Pröll-Rücktritt - Glawischnig sieht Licht und Schatten

Wien (APA) - Eine gemischte Bilanz zieht die Parlaments-Opposition über die Amtszeit des niederösterreichischen Landeshauptmannes Erwin Pröl...

Wien (APA) - Eine gemischte Bilanz zieht die Parlaments-Opposition über die Amtszeit des niederösterreichischen Landeshauptmannes Erwin Pröll (ÖVP): „Seine Ära hatte Licht und Schatten“, meinte Grünen-Chefin Eva Glawischnig am Dienstag.
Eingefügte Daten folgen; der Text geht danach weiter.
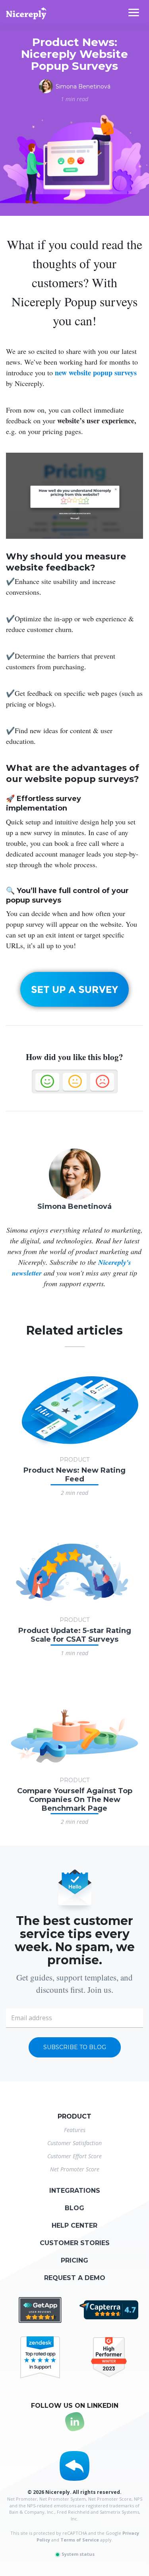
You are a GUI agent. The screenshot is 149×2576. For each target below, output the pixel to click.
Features (74, 2130)
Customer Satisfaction (74, 2143)
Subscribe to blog (74, 2047)
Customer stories (75, 2243)
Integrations (74, 2190)
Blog (74, 2208)
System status (77, 2554)
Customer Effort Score (74, 2156)
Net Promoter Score (74, 2169)
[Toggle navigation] (138, 12)
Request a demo (74, 2278)
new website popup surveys (96, 372)
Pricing (74, 2260)
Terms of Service (79, 2540)
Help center (74, 2225)
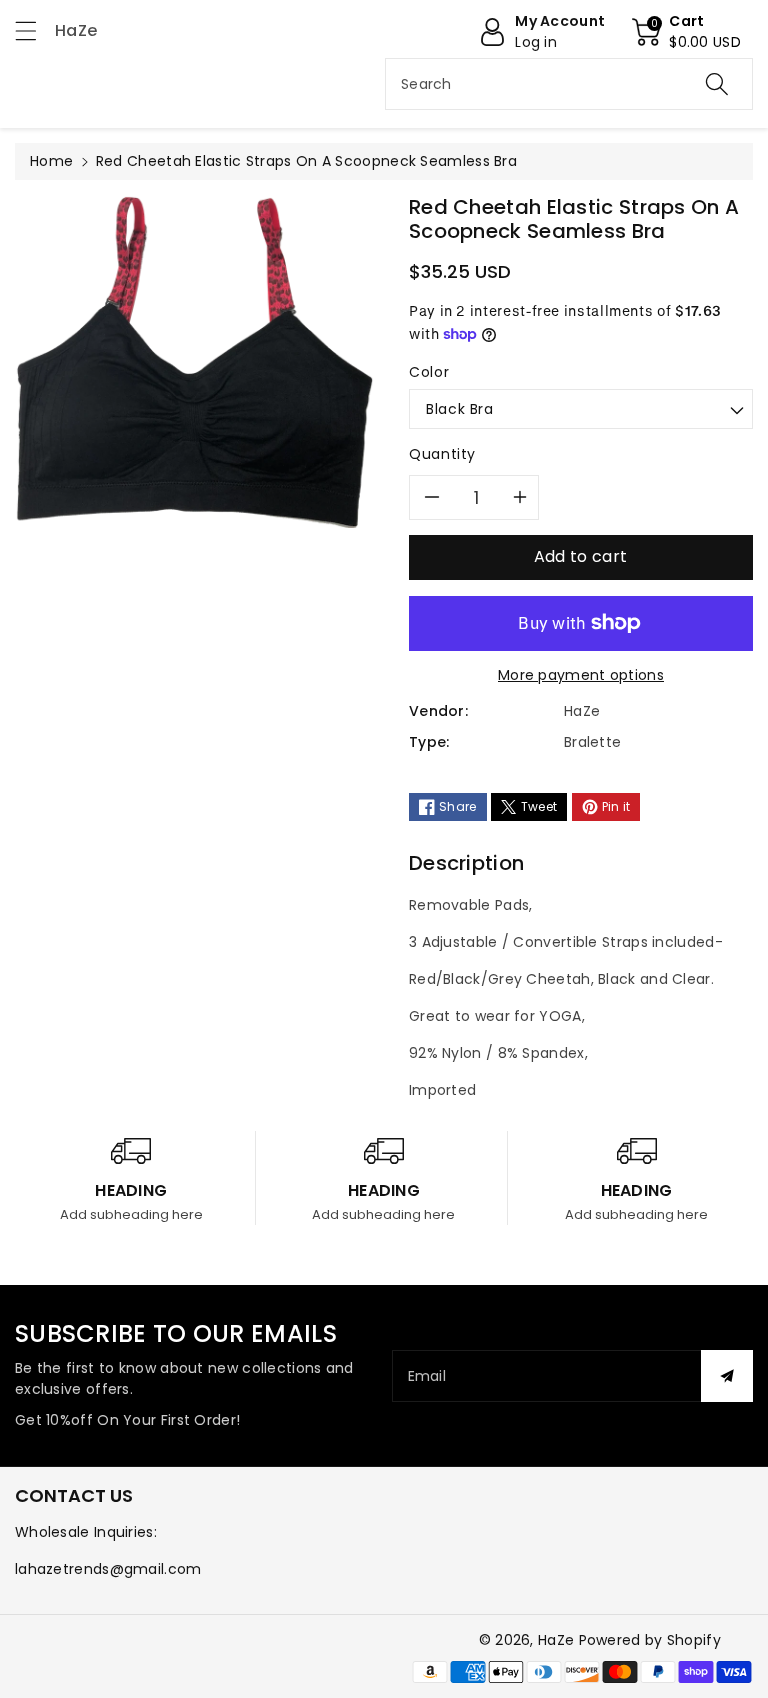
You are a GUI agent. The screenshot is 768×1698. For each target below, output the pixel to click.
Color (429, 372)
Die NEOS sehen den Weg „frei für einen neuen Stil“. Einen erfolgreichen Politiker, dessen Politik aber von „Eigennutz“ geprägt sei, verabschiedete das Team Stronach.

Glawischnig würdigte Pröll als „große Persönlichkeit der österreichischen Nachkriegsgeschichte“, der sein Bundesland „mit machtvoller Politik vom Grenzland am Eisernen Vorhang hin in die Mitte des modernen Europas geführt“ habe. „Die Art und Weise, wie er seine Politik gemacht hat, ließ aber immer wieder Demokratiedefizite sichtbar werden“, befand Glawischnig, „Mitsprache und Kontrolle hatten für ihn keine allzu große Priorität“. Vor allem die letzten Monate seiner Amtszeit sehe man kritisch.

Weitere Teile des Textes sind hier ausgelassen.